Put each line of the records below into a JSON list as a separate string, skipping blank lines. Leave the pictures out of the list.

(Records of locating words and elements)
════════════════════
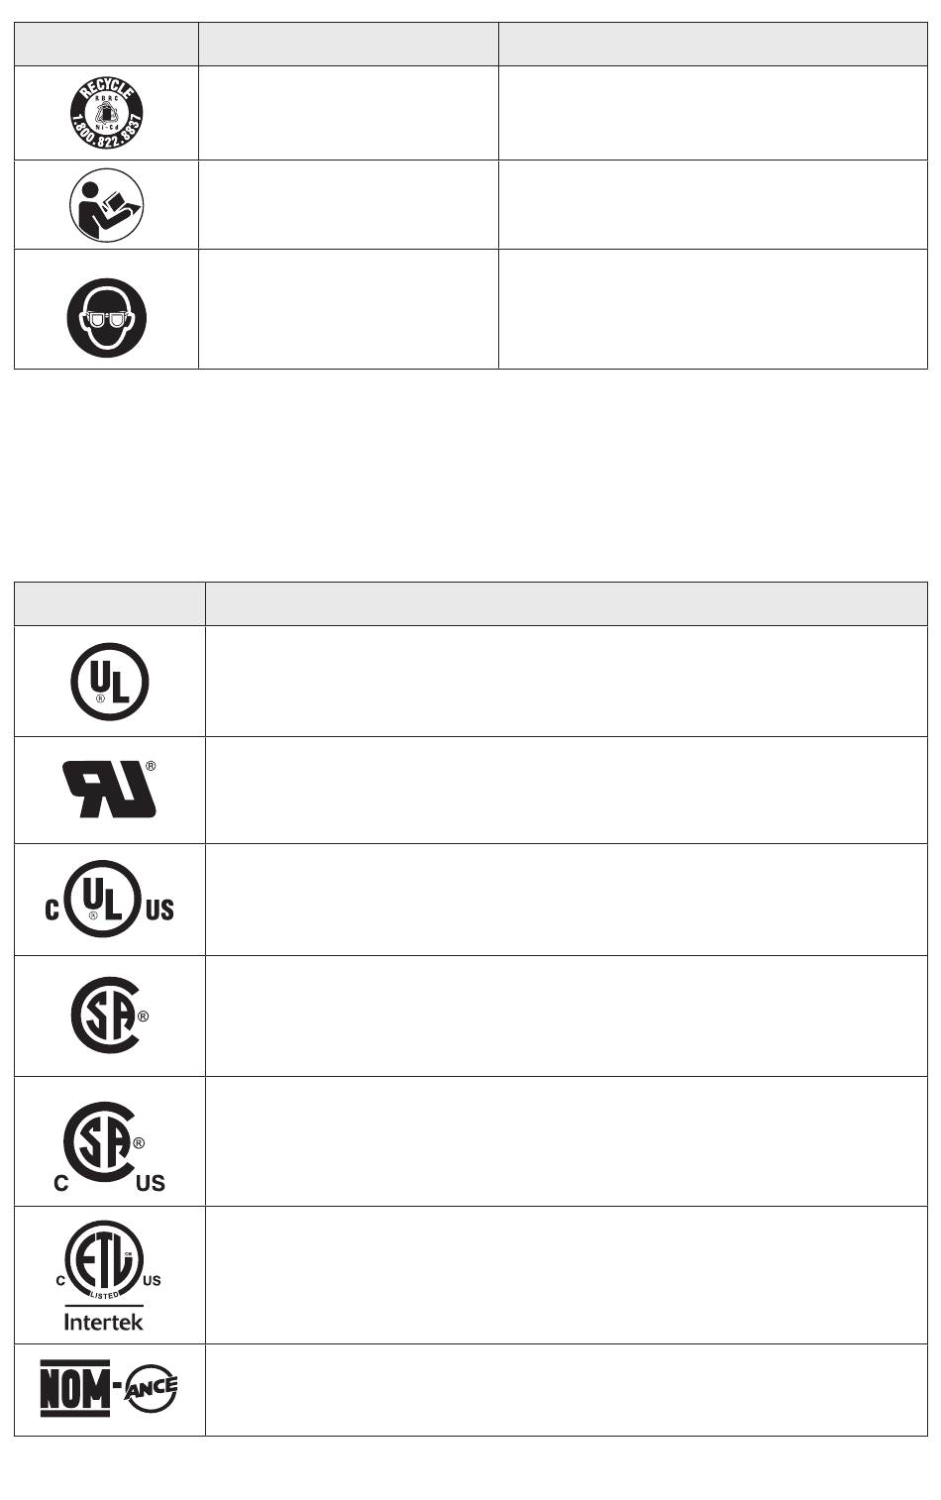Select the circular UL listing mark
This screenshot has width=941, height=1500.
coord(109,682)
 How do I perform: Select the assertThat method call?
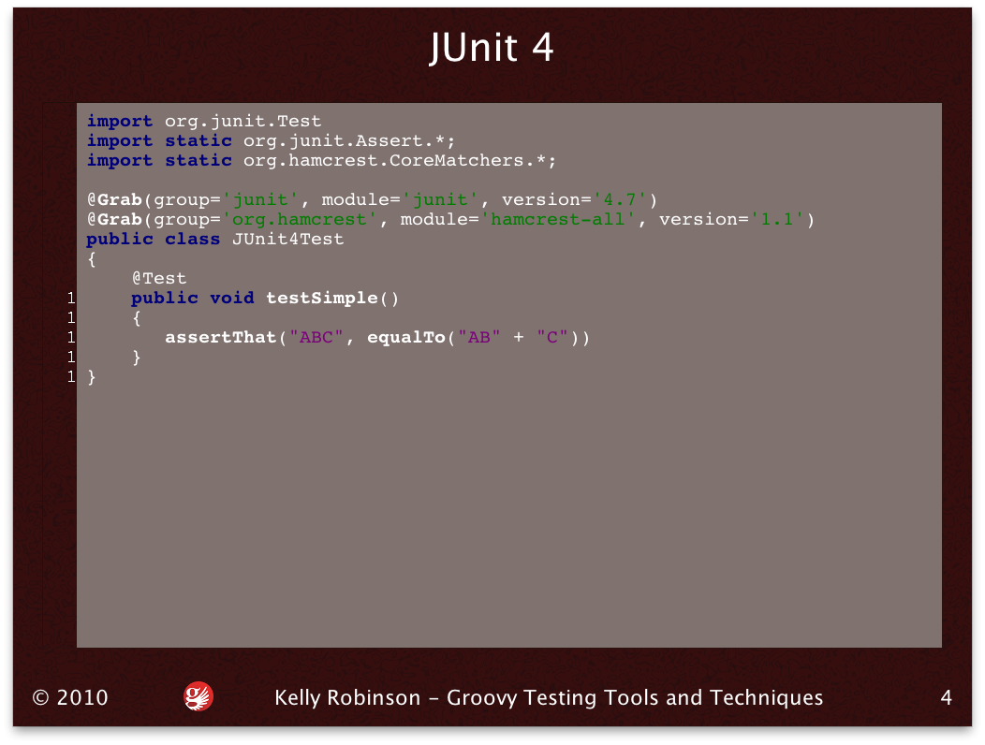221,337
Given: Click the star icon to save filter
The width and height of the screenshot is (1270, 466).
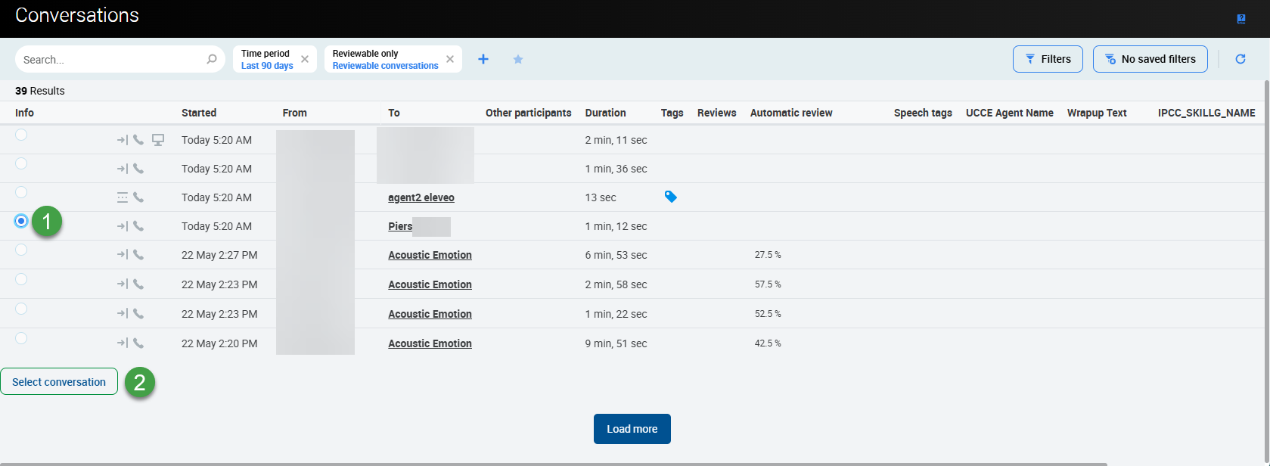Looking at the screenshot, I should point(518,59).
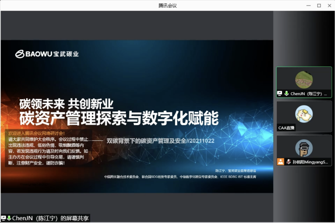Screen dimensions: 335x223
Task: Click the slide title 碳资产管理探索与数字化赋能
Action: (119, 118)
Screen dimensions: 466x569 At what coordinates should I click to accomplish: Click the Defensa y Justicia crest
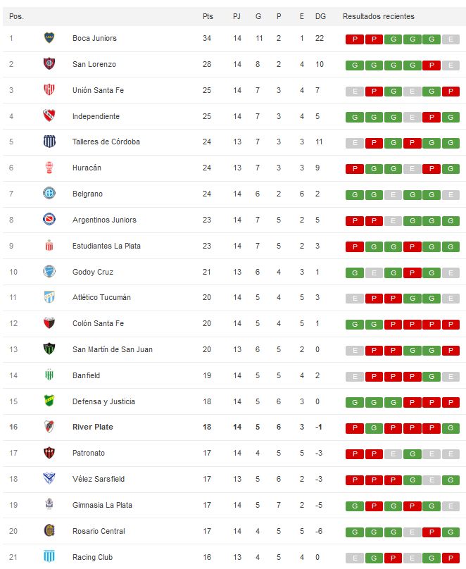point(49,401)
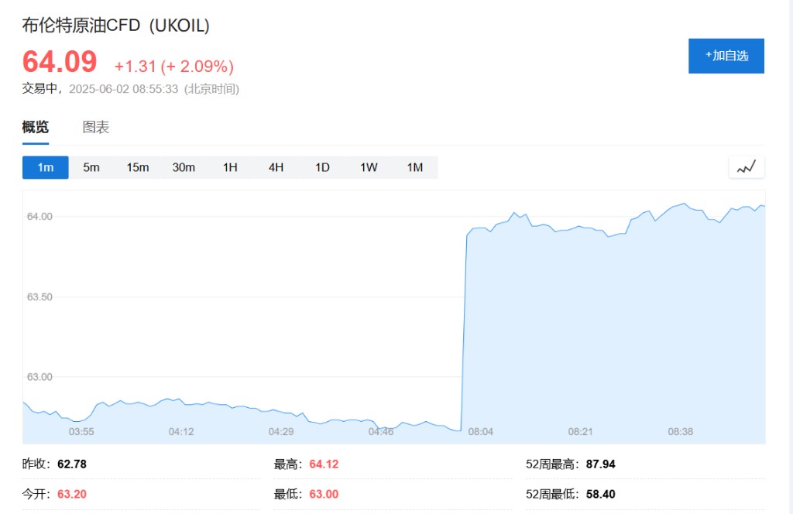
════════════════════
◆ Result for this task
[
  "Select the circular UL listing mark",
  "This screenshot has width=941, height=1500.",
  "coord(109,682)",
  " How do I perform: Select the assertThat method call?",
  "221,337",
  "Given: Click the star icon to save filter",
  "The width and height of the screenshot is (1270, 466).",
  "Looking at the screenshot, I should point(518,59).",
  "Screen dimensions: 335x223",
  "Task: Click the slide title 碳资产管理探索与数字化赋能",
  "Action: (119, 118)",
  "Screen dimensions: 466x569 At what coordinates should I click to accomplish: Click the Defensa y Justicia crest",
  "point(49,401)"
]